画家 ヘレン・フランケンサーラーの、もうひとつの側面。みずみずしい色彩を実現した版画作品にフォーカス

アメリカ現代美術に大きな足跡を残したヘレン・フランケンサーラー(1928〜2011)の版画作品に注目した展覧会「ヘレン・フランケンサーラー[エクスペリメンタル・インプレッション]」が、福島県のCCGA 現代グラフィックアートセンターで開催される。会期は9月15日〜12月23日。

本展ポスター

 アメリカ抽象絵画を代表する画家のひとりとして知られるヘレン・フランケンサーラー(1928〜2011)は、滲み止めを施さないキャンバスに薄く溶いた絵具を注いで染みこませる「ステイニング」という技法を用いた絵画で注目を集めた。

 1960年代初頭には初めてリトグラフに着手。以後、銅版画、木版画、シルクスクリーン、モノタイプといった様々な種類の版画制作に励み、77年にはアメリカ現代版画を代表するタイラーグラフィックス版画工房との共同制作をスタート。同工房の高い技術力を背景に革新的な作品が数多く発表された。

 フランケンサーラーは様々な技法を駆使し、繊細さと大胆さを併せ持った造形やみずみずしい色彩を実現した作風で、版画においても高い評価を獲得。即興的な色彩の広がりを持つ絵画作品と並んで、版画はフランケンサーラーにとって重要な表現媒体となった。

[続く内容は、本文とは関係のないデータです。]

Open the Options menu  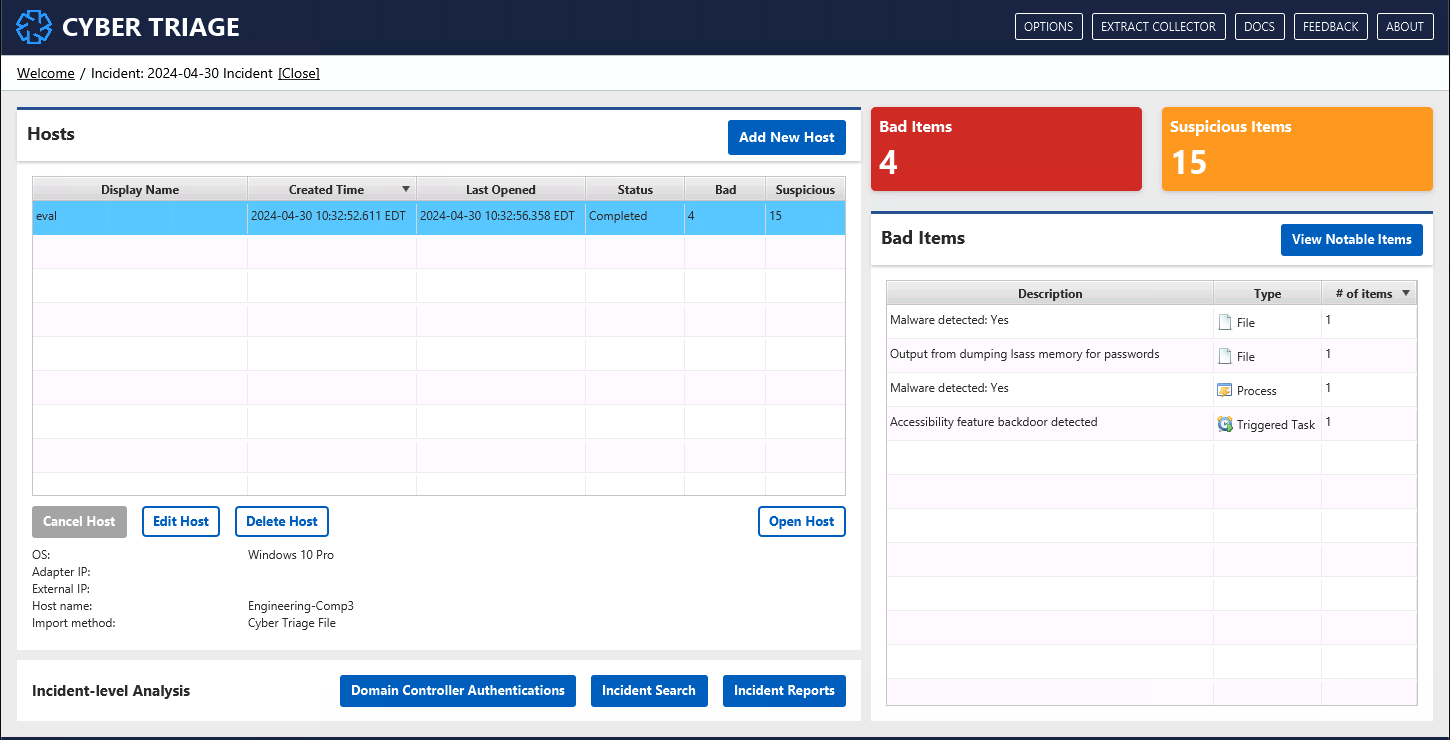pos(1048,27)
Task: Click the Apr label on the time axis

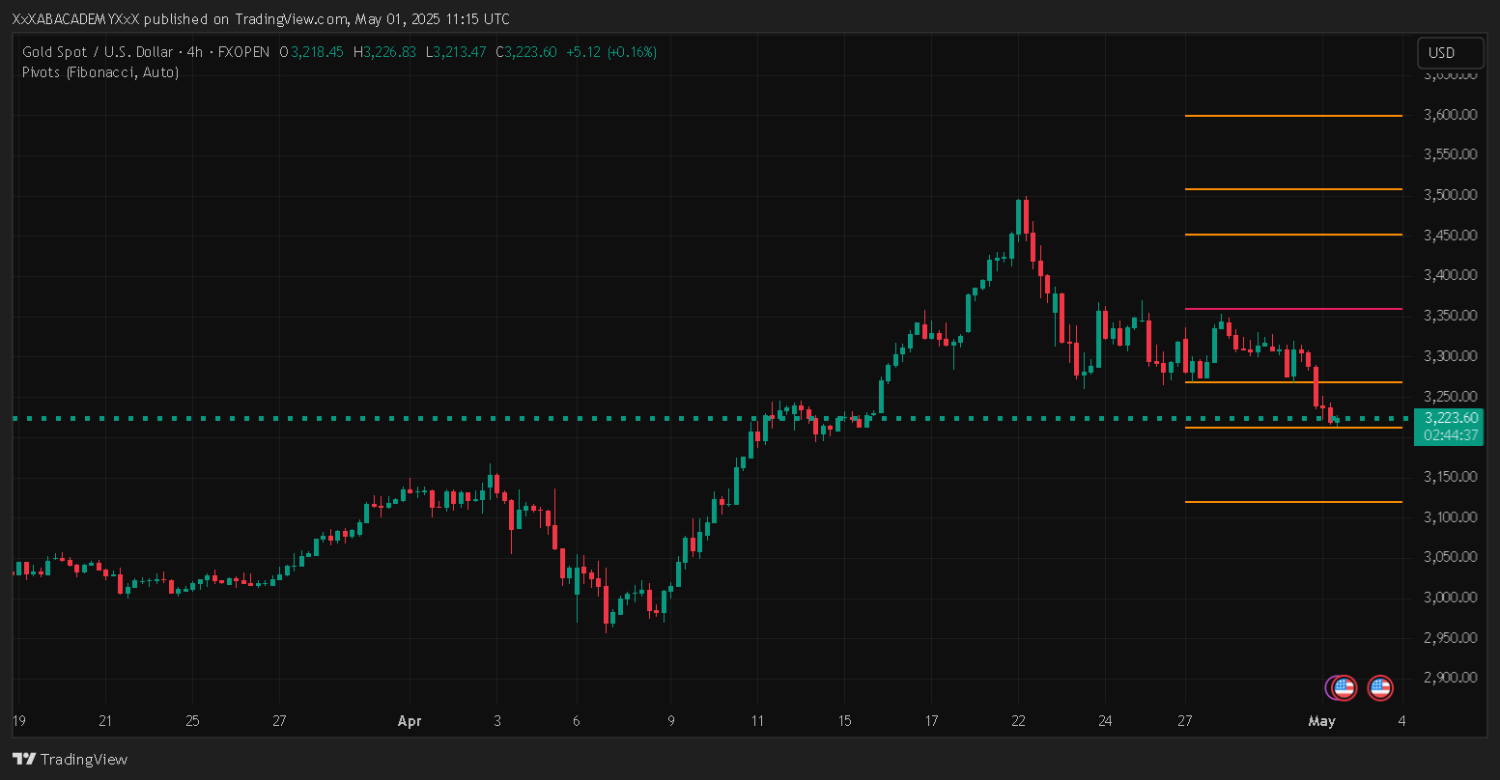Action: (409, 721)
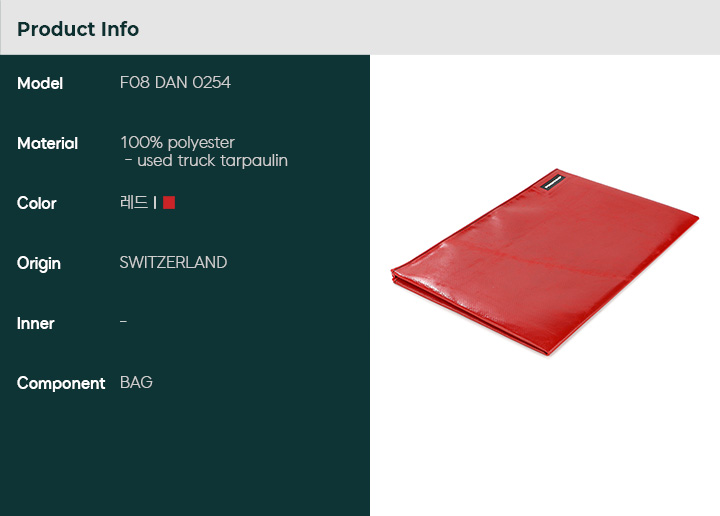Click the red color swatch square
The width and height of the screenshot is (720, 516).
click(169, 202)
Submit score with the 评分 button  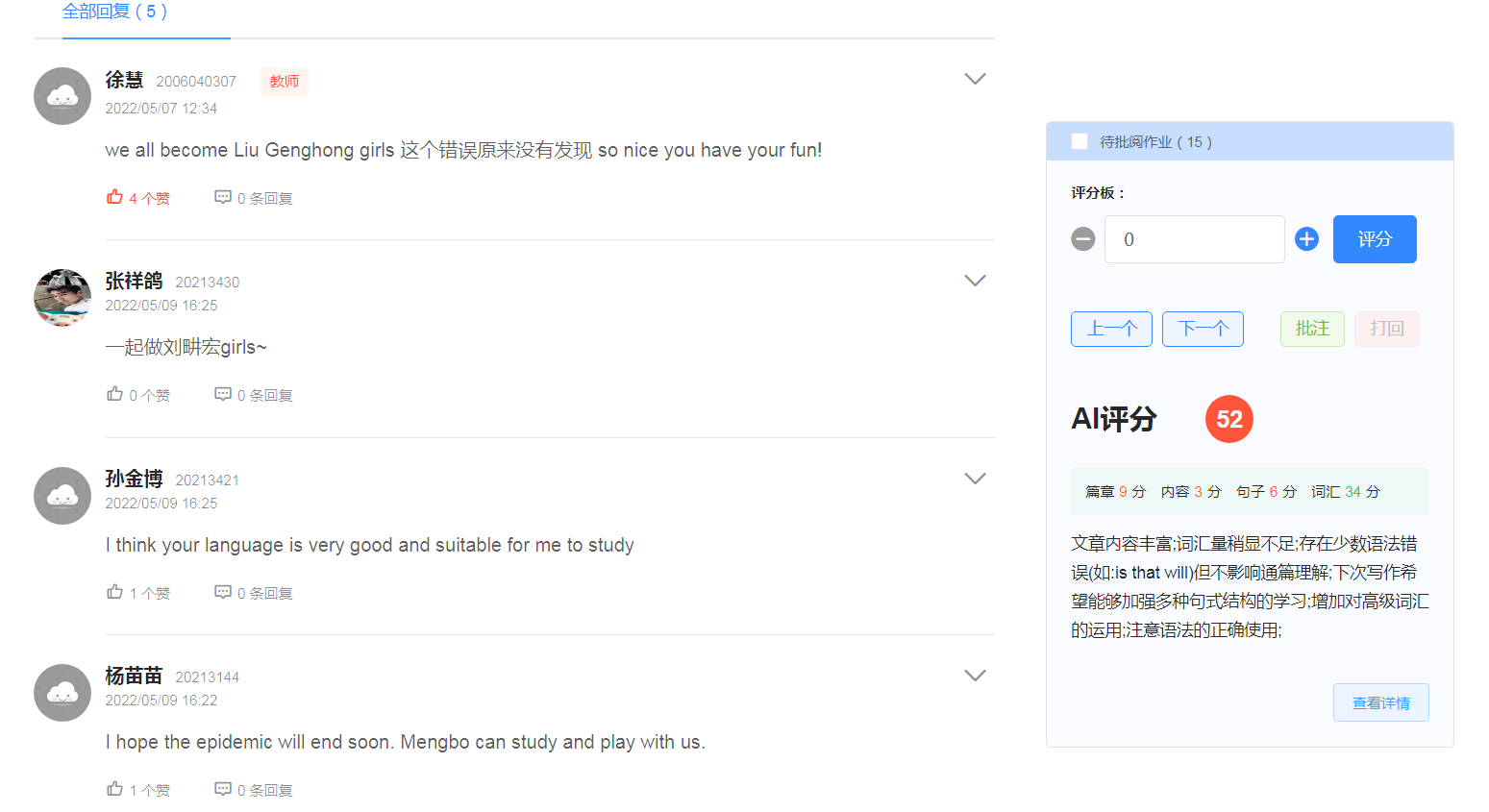pyautogui.click(x=1375, y=239)
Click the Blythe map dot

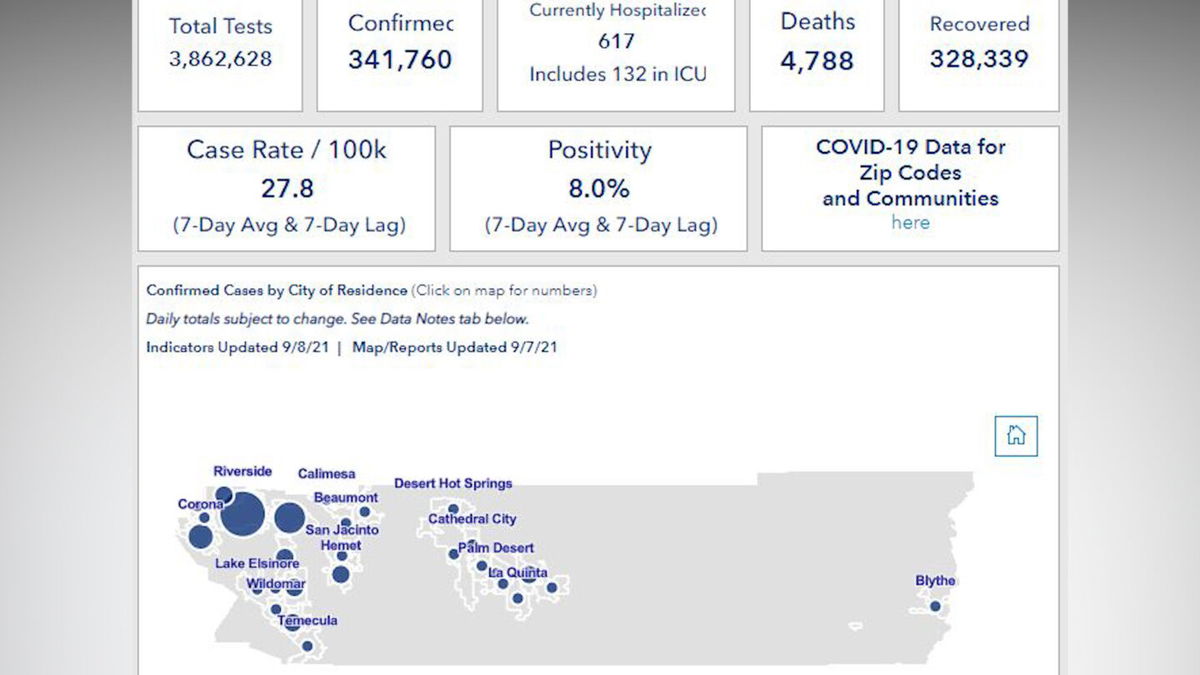tap(935, 606)
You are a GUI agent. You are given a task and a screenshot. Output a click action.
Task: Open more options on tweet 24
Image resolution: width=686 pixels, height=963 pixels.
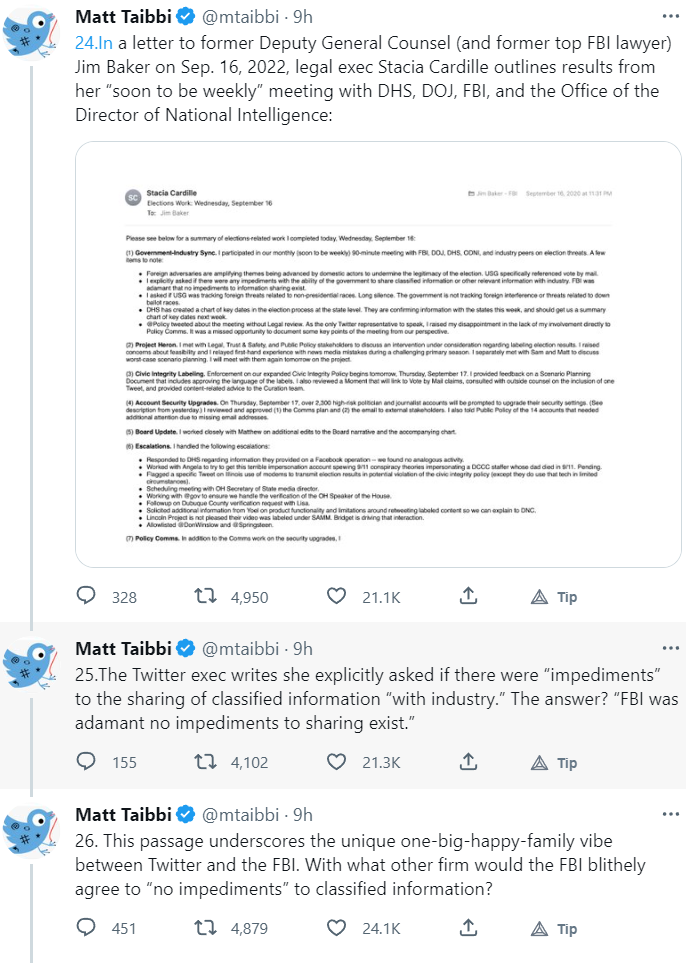(668, 17)
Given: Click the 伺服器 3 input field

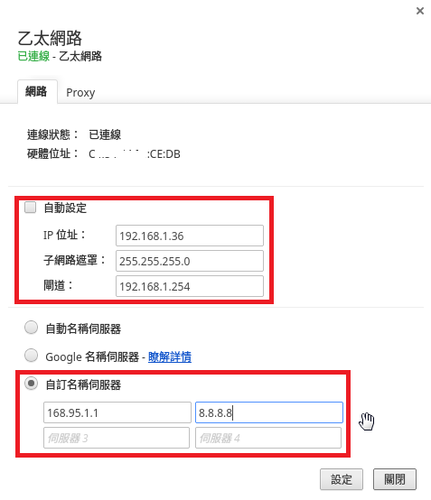Looking at the screenshot, I should 117,438.
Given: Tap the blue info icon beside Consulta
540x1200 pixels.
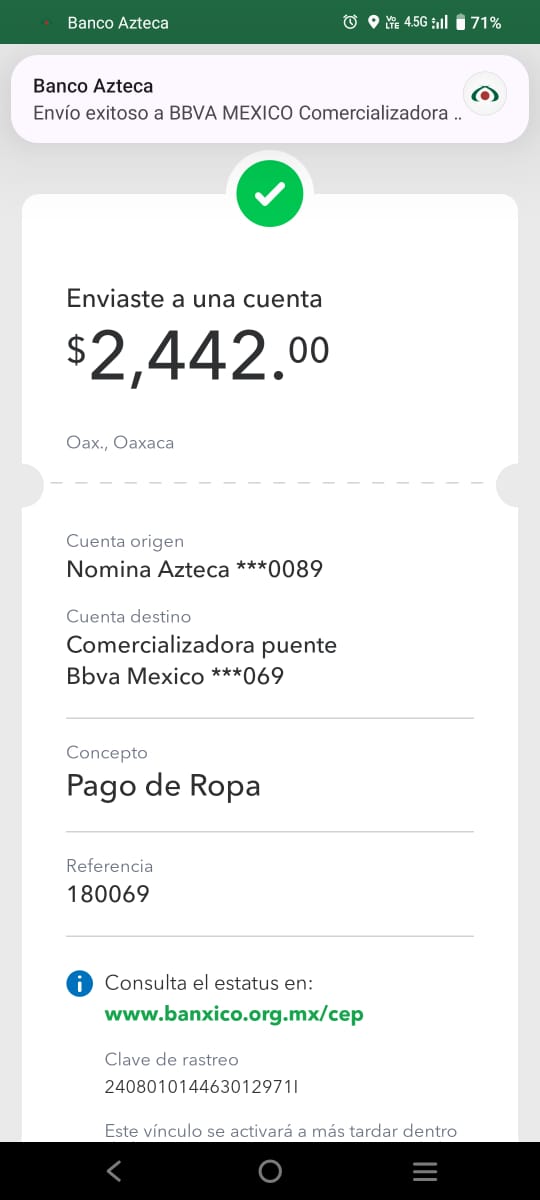Looking at the screenshot, I should 79,983.
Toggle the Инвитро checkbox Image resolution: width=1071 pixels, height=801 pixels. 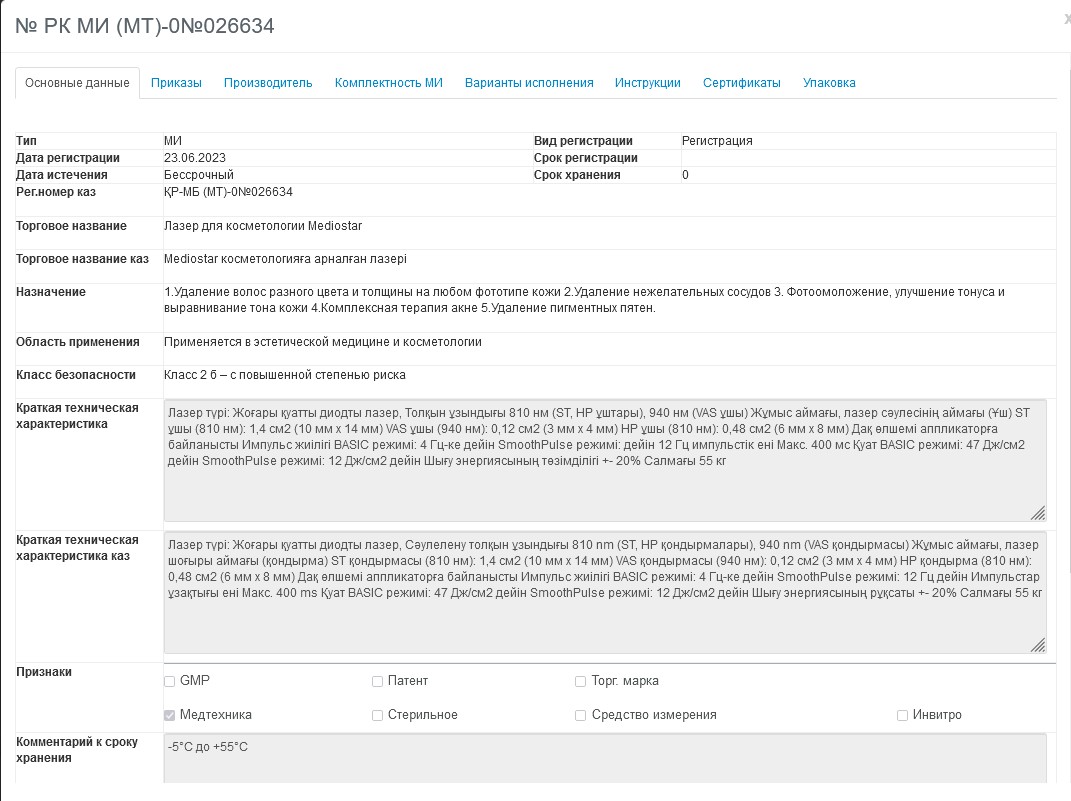click(x=903, y=716)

 今回、福島県のCCGA 現代グラフィックアートセンターで開催される「ヘレン・フランケンサーラー[エクスペリメンタル・インプレッション]」展は、フランケンサーラーの版画作品を紹介するもの。同館所蔵のタイラーグラフィックス・アーカイブコレクションの中から、70年代から2000年代までのフランケンサーラーと同工房の共同制作による版画作品を堪能することができる。

 「エクスペリメンタル・インプレッション」(=実験的な刷り)という展覧会タイトルの通り、つねに平面表現の新たな地平を切り開いてきたフランケンサーラー。既存の概念にとらわれない発想で展開される作品世界に広い視野を得たい。